YOUR OBJECTIVE: Beneath this line are the data; copy exactly the part of them that opens with the line containing "Click the Watch Demo button" and closes with the line containing "The height and width of the screenshot is (674, 998).", and only that part.

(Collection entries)
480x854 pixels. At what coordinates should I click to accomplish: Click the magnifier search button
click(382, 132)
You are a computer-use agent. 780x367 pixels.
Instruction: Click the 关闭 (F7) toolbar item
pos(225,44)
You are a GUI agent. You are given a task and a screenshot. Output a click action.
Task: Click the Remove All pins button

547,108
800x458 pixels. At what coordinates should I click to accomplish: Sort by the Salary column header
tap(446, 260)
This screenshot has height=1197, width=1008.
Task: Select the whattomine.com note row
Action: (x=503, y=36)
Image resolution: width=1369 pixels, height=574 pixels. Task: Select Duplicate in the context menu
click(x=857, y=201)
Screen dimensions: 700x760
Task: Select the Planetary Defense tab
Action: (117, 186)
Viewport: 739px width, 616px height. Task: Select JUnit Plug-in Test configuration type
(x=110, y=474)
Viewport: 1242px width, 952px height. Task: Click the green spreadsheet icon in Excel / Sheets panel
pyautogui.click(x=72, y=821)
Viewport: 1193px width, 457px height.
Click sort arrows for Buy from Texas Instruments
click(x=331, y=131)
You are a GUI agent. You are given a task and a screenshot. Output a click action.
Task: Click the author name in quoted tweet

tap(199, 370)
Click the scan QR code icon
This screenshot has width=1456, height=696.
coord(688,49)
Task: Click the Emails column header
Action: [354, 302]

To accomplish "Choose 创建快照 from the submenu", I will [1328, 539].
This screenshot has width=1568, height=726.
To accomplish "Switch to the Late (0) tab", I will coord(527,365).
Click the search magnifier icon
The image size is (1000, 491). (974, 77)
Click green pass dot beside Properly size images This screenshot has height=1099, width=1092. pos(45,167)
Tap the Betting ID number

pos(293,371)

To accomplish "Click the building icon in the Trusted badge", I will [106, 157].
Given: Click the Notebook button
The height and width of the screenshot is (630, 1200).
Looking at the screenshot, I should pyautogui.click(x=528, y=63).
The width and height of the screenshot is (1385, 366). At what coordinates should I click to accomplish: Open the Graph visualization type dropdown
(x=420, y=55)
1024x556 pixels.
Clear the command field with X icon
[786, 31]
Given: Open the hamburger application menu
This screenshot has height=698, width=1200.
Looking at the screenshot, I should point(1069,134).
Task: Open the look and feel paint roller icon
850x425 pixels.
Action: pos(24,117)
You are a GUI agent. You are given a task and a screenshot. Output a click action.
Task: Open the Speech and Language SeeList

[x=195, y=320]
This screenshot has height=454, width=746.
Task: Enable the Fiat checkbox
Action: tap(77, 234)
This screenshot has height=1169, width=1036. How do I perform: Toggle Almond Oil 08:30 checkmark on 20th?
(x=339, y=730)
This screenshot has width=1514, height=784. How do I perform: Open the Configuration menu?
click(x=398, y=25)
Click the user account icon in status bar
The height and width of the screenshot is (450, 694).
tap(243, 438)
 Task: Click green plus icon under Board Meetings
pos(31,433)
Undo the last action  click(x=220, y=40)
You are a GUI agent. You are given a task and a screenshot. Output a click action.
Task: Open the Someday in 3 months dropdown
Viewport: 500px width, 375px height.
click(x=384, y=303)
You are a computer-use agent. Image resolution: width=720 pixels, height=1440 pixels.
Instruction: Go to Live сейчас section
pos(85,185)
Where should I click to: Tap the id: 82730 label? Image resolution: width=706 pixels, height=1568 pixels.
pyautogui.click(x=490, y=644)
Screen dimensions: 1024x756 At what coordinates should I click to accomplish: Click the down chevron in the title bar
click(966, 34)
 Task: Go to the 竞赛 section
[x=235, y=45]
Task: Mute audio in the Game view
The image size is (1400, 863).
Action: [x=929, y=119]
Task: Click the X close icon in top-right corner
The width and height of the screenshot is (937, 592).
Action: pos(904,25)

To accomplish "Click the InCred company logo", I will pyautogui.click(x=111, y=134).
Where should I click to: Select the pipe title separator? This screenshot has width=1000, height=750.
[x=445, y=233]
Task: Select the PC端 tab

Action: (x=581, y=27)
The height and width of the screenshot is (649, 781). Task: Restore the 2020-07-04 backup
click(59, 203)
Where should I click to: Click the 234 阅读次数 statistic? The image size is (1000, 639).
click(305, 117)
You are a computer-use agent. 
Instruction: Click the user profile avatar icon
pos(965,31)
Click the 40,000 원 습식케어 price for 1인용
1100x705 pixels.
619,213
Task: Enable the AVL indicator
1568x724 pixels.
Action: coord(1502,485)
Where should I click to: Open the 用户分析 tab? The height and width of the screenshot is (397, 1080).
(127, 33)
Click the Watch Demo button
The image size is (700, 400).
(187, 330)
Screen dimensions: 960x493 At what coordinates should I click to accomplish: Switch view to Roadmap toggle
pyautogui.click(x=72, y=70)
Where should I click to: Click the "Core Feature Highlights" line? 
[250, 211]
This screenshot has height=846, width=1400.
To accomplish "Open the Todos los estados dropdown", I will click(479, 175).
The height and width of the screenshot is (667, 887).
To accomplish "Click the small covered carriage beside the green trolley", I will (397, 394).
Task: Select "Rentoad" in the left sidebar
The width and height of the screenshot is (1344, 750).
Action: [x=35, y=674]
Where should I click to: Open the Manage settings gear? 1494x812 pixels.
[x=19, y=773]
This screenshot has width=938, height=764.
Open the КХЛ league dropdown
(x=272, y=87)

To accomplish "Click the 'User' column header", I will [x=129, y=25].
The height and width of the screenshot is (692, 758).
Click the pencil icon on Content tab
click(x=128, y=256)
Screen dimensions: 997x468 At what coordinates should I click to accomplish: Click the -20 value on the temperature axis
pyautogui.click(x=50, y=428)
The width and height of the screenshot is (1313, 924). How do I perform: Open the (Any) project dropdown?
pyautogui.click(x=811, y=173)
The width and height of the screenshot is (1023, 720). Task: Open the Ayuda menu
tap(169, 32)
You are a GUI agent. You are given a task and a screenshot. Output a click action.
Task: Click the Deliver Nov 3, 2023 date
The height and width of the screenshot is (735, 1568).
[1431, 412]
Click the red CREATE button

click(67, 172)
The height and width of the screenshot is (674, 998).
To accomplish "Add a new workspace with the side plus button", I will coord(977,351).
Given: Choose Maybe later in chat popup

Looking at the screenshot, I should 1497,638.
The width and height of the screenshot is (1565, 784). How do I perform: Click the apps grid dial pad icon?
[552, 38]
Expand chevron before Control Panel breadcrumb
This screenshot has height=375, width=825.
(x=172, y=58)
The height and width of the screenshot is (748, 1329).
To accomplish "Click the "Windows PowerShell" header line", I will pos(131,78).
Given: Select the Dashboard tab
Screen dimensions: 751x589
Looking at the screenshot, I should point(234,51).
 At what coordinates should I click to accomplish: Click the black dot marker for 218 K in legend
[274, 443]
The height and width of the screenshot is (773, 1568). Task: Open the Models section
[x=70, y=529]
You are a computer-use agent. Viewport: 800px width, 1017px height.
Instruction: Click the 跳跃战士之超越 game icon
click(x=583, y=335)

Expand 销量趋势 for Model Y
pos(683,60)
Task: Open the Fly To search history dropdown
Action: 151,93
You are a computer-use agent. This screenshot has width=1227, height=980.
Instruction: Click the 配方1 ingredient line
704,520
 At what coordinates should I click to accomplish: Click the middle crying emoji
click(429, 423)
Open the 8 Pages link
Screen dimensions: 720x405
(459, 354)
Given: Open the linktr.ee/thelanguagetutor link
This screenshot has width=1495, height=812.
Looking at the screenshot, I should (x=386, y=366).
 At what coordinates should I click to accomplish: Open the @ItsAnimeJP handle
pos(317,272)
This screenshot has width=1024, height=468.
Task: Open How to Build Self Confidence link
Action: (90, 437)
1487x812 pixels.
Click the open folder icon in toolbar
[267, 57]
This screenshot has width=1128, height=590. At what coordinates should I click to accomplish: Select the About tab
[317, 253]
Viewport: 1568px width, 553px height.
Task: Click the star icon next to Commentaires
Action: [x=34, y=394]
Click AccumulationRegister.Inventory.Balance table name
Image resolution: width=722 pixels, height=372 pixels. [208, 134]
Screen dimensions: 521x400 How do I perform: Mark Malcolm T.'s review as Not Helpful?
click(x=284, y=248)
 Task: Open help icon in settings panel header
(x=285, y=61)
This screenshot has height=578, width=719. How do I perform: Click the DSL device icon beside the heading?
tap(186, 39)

EXERCISE OUTPUT:
Click the Watch Demo button
The image size is (700, 400).
(187, 330)
Screen dimensions: 960x493 At what coordinates should I click to accomplish: Switch view to Roadmap toggle
pyautogui.click(x=72, y=70)
Where should I click to: Click the "Core Feature Highlights" line? 
[250, 211]
This screenshot has height=846, width=1400.
To accomplish "Open the Todos los estados dropdown", I will click(479, 175).
The height and width of the screenshot is (667, 887).
To accomplish "Click the small covered carriage beside the green trolley", I will (397, 394).
Task: Select "Rentoad" in the left sidebar
The width and height of the screenshot is (1344, 750).
Action: [x=35, y=674]
Where should I click to: Open the Manage settings gear? 1494x812 pixels.
[x=19, y=773]
This screenshot has width=938, height=764.
Open the КХЛ league dropdown
(x=272, y=87)

To accomplish "Click the 'User' column header", I will [x=129, y=25].
The height and width of the screenshot is (692, 758).
Click the pencil icon on Content tab
click(x=128, y=256)
Screen dimensions: 997x468 At what coordinates should I click to accomplish: Click the -20 value on the temperature axis
pyautogui.click(x=50, y=428)
The width and height of the screenshot is (1313, 924). How do I perform: Open the (Any) project dropdown?
pyautogui.click(x=811, y=173)
The width and height of the screenshot is (1023, 720). Task: Open the Ayuda menu
tap(169, 32)
You are a GUI agent. You are given a task and a screenshot. Output a click action.
Task: Click the Deliver Nov 3, 2023 date
The height and width of the screenshot is (735, 1568).
[1431, 412]
Click the red CREATE button

click(67, 172)
The height and width of the screenshot is (674, 998).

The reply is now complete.